Ayala Fader of Fordham University will investigate the impact of new media technologies on skepticism and protest within ultra-Orthodox religious communities. The project analyzes the practices of a community of ultra-Orthodox Jews in Brooklyn who privately question whether the Torah is the word of God, yet remain within their stringently religious communities. At the same time, these ultra-Orthodox individuals anonymously critique their communities online and secretly explore the secular world online and offline. Over the past decade, communal authority figures have increasingly blamed the Internet for this conflict, calling the current moment a "crisis of emune (faith)" and even claiming that the Internet may prove more dangerous to Jewish continuity than the Holocaust. Fader will conduct research from three perspectives: that of communal leadership who try to strengthen faith; ultra-Orthodox individuals who secretly use digital media in multiple languages (Yiddish, English and Yinglish); and in civil child custody cases when one parent has left his/her religious community. Data collection will draw on methodologies from cultural and linguistic anthropology and include online materials, audio-recordings made in ethnographic interviews, participant observation and transcription with community consultants.
The project contributes to research on conflict and change within ultra-Orthodox religious communities in the digital age. The focus is the consequences for those who lose faith in a nonliberal religious belief, yet simultaneously reject secularism.
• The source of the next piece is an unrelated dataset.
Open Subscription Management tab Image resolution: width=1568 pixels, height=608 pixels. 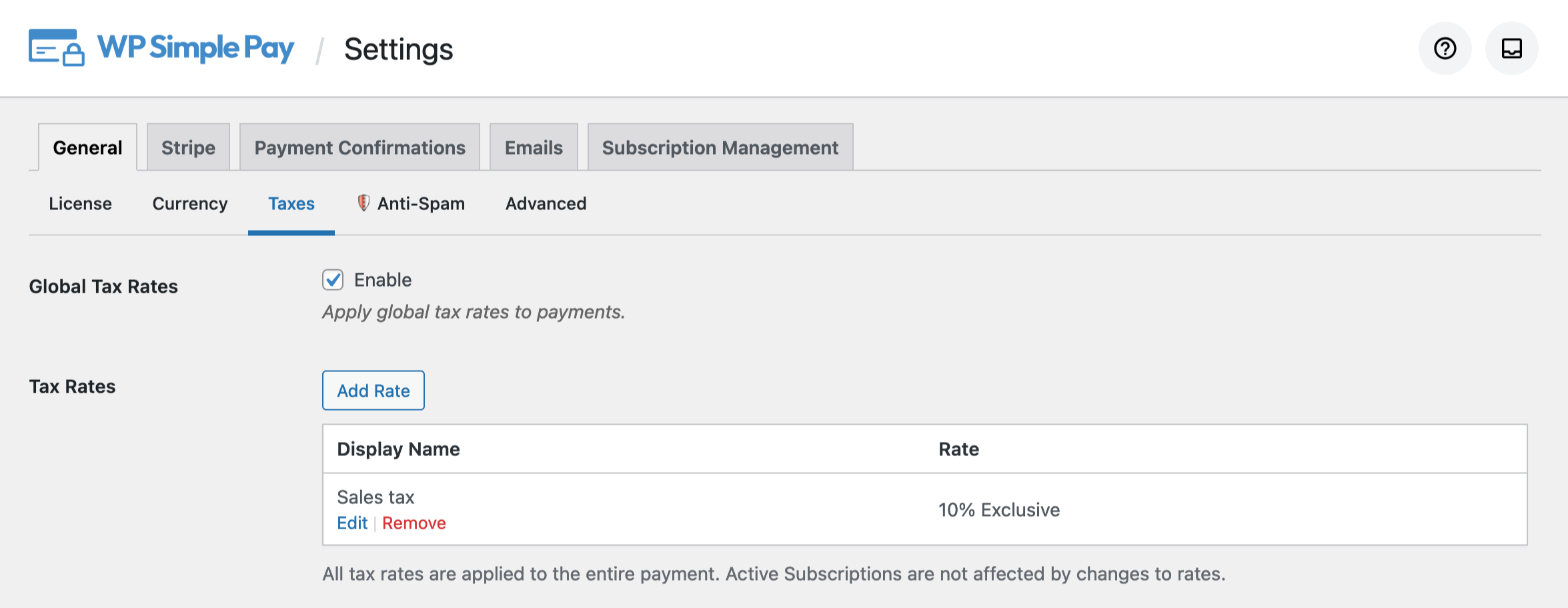tap(720, 147)
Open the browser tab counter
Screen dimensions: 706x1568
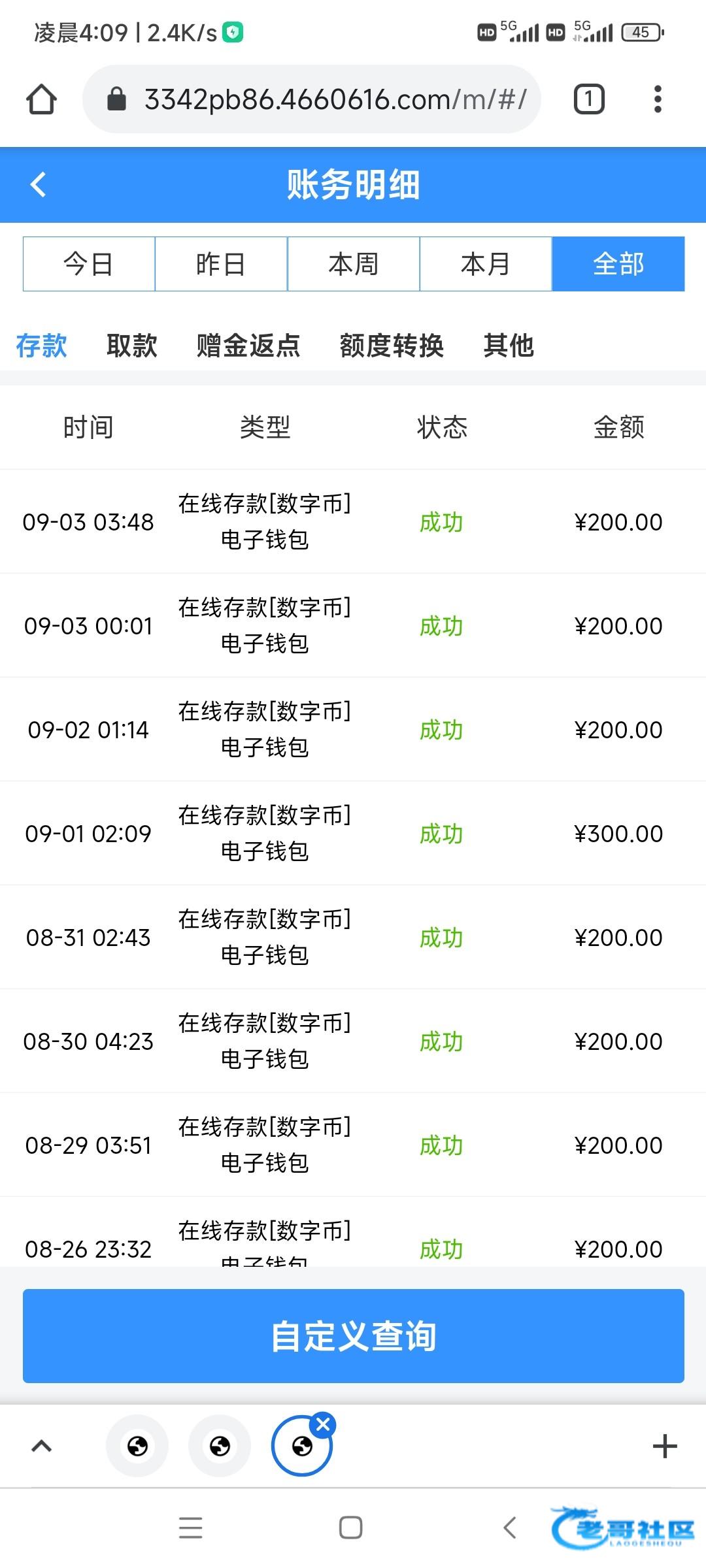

In a world increasingly polarized by religion, the project interrogates a case study, which blurs the boundaries between belief and doubt, morality and immorality, the secular and the religious.
The project aims to provoke conversations between the academy and the public about contemporary religion, morality and digital media. Dissemination and pedagogical impact will include student training, conference presentations, publications and presentations to local community groups.